Financial wellbeing isn’t just about crunching numbers. It’s about feeling secure and in control of everyday finances.

Customers that are financially secure will have enough cash to settle bills on time and a game plan for unexpected expenses. It’s not just about helping customers to survive financially; it’s about providing them with the tools and knowledge to shape their future in line with their goals.

How can banks help customers to improve their financial wellbeing?

Budgeting tools – Budgeting tools empower customers by providing a clear overview of their finances. This enables them to identify any unexpected expenses and areas where they can cut back.

Financial literacy tools and tips – Financial literacy tips provide customers with the knowledge to make informed financial decisions and proactively plan for the future.

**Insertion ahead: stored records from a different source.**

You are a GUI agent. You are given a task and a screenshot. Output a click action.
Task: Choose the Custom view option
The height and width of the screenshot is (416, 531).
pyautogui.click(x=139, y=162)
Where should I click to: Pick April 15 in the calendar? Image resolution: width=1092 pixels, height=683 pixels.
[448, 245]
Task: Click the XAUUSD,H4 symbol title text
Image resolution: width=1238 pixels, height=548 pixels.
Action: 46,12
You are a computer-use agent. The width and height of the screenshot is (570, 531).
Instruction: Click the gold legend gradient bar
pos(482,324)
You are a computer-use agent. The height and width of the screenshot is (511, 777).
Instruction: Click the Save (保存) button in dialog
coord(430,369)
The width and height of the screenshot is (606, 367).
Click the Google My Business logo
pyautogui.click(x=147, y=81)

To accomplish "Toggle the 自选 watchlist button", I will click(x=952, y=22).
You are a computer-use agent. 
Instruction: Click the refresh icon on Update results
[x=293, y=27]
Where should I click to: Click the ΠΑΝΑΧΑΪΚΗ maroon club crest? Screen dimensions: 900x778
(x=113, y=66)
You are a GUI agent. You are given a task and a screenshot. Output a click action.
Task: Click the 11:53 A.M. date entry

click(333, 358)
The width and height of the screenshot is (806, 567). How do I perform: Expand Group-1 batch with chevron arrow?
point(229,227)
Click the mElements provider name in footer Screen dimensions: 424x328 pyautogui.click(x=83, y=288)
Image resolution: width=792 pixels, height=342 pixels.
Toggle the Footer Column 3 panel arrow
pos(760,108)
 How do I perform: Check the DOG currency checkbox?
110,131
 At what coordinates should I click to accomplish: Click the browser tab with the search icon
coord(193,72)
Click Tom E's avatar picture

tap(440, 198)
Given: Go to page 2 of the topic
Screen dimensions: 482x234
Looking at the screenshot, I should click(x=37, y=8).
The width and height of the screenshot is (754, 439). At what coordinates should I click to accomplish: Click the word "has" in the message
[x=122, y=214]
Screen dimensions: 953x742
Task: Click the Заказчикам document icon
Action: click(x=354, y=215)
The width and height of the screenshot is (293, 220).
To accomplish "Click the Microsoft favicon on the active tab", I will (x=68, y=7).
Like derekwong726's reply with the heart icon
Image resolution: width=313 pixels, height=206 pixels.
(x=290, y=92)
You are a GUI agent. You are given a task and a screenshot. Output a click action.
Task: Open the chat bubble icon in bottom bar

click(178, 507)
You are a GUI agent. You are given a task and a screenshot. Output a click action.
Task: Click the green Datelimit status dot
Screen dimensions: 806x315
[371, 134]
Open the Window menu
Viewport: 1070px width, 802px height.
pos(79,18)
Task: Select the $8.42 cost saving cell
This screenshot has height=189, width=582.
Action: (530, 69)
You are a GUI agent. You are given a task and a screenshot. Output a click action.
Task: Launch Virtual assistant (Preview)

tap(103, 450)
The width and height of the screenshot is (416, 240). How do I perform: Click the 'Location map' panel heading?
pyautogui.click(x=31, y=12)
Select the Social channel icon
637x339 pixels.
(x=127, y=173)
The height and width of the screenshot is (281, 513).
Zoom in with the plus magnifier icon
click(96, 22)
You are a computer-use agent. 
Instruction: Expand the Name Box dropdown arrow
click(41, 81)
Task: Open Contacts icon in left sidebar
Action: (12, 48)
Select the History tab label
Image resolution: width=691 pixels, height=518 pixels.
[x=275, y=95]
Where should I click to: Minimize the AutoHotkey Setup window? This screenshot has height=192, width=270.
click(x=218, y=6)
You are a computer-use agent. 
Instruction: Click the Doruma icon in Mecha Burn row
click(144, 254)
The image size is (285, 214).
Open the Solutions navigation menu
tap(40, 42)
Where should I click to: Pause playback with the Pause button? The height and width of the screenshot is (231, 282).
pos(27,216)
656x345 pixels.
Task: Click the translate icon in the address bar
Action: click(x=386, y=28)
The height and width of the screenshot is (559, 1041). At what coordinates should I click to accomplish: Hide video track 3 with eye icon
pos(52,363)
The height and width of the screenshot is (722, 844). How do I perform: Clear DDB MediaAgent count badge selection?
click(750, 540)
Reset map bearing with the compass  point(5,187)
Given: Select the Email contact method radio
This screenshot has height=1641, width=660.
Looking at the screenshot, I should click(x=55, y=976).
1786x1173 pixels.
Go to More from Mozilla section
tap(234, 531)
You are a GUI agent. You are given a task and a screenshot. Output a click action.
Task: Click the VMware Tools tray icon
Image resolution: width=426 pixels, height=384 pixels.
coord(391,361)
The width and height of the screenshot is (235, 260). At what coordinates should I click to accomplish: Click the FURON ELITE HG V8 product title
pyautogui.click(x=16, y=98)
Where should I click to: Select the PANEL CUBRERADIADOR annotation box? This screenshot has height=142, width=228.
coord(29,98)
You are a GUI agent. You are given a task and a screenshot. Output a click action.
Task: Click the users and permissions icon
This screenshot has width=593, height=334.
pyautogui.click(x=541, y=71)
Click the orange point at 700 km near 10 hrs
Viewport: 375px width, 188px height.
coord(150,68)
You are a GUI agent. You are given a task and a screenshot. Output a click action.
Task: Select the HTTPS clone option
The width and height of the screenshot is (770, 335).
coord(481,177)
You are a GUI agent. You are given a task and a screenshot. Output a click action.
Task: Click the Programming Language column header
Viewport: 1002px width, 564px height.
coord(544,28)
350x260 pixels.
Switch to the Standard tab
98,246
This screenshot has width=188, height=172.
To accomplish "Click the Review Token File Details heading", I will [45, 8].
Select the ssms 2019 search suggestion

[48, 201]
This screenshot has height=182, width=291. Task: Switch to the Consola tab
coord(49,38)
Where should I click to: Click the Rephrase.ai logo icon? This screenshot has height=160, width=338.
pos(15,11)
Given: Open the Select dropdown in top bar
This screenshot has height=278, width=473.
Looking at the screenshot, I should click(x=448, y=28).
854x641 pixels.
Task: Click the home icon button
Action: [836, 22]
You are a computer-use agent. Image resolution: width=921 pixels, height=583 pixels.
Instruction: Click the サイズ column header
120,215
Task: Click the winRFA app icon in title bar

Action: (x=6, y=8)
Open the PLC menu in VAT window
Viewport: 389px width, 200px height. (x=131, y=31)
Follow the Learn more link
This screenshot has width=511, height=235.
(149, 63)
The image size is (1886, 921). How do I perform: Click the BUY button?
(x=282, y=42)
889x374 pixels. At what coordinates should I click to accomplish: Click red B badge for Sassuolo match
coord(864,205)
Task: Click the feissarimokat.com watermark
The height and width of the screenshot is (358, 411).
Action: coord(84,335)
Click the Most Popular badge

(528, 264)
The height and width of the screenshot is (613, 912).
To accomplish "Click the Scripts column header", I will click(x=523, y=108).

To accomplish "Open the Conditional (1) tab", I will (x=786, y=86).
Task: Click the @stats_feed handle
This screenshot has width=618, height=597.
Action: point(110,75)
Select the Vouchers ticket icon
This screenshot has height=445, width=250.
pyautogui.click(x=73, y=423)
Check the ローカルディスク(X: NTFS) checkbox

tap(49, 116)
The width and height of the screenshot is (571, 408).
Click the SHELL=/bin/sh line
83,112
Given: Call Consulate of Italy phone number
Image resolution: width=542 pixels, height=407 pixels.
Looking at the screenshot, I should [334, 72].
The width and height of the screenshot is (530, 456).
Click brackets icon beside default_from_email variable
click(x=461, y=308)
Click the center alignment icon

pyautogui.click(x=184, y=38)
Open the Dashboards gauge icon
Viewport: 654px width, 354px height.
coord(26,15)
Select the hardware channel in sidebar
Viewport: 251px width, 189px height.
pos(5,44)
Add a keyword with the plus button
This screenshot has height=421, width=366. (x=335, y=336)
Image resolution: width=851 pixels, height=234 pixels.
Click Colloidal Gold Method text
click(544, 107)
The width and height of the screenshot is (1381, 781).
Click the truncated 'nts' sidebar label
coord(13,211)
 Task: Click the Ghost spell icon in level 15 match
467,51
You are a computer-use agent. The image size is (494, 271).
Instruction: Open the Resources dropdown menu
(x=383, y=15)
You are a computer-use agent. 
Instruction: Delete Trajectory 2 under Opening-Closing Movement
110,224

Savings goals – Simple to implement and manage, savings goals can help customers to hit their targets. They can also create an emergency fund for future financial difficulties that may arise.

Predictive spending insights – Providing customers with predictive insights into future spending and budget trends can empower them to make better financial decisions and prepare for the future.

By helping customers to prioritise their financial wellbeing, banks can increase the loyalty and retention of customers, reduce loan defaults and increase cross-selling opportunities. For customers, it provides the confidence to handle day-to-day financial decisions, allowing them to fully engage in your life, work, and society at large.

Discover more on financial wellbeing

Read our guide on understanding and establishing financial wellbeing programmes

Read our guide on why financial wellbeing is important during a cost-of-living crisis and how banks can support customers during a crisis.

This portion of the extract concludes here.